Jussi Raittinen (15 September 1943 – 13 February 2024) was a Finnish musician known for his solo career and, in addition to the band The Boys, as well as the lyricist-composer and arranger of many songs. He was the brother of musician Eero Raittinen (1944–2025).

== Career ==
Jussi Raittinen's younger brother Eero Raittinen was also a musician and an original member of The Boys. Their parents were Paavo Raittinen, a member of the Board of Directors of the Bank of Finland, and Rakel Jotuni, who was the niece of the writer Maria Jotuni.

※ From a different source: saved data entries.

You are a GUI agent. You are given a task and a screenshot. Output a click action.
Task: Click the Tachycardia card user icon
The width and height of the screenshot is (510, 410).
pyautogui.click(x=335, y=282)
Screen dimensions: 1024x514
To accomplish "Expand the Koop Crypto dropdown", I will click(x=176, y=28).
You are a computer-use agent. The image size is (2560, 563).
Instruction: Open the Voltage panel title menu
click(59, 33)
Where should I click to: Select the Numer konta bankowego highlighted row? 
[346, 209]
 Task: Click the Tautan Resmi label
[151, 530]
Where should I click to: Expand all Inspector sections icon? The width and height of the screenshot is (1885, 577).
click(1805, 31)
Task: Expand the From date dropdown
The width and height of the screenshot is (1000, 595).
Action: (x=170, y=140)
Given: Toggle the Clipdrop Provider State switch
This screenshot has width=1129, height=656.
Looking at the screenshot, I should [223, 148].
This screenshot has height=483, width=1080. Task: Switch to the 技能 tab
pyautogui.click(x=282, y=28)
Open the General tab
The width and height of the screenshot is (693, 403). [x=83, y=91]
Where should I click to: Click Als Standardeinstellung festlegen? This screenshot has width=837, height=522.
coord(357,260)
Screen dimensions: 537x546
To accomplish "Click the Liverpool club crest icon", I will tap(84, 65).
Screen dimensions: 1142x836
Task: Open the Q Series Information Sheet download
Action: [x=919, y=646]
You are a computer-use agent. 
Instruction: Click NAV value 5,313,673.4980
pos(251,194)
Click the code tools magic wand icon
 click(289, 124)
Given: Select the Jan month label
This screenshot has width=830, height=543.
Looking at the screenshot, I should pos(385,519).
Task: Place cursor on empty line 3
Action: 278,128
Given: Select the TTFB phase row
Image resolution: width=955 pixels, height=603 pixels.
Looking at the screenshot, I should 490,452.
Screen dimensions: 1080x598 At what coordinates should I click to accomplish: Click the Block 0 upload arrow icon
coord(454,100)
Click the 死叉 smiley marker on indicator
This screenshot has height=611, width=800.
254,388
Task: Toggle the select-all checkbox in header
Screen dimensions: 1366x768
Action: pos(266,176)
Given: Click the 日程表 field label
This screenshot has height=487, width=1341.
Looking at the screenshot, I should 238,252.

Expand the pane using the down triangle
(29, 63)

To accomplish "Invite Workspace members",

Raittinen became a professional musician after serving in the army in 1966. In the 1960s, he was a member of the wireframe bands The Esquires and The Sounds.

In 1974, Raittinen won the Syksyn sävel song contest with the song "Metsämökin tonttu". He has also appeared in several music programmes, including as a presenter in the quiz show Triangeli on Yle TV2 in the 1990s.

In 2004, the Ministry of Education granted Raittinen a state artist pension in recognition of his meritorious work as a creative and performing artist. In November 2006, the President of the Republic awarded him the Order of the Lion of Finland.

Stadin Slangi ry chose Raittinen as the Stadin Kundi of the Year 2014 on Helsinki Day on 12 June 2014. In 2021, he was awarded the Lifetime Achievement Award at the National Children's Music Days.
However, on February 13, 2024, he died from a long-lasting illness.

Two works about Raittinen's career have been published. In 2003, Muistan vielä vuonna -56 (I Still Remember in '56) appeared, and in 2014, Vanha rokkistara (The Old Rock Star).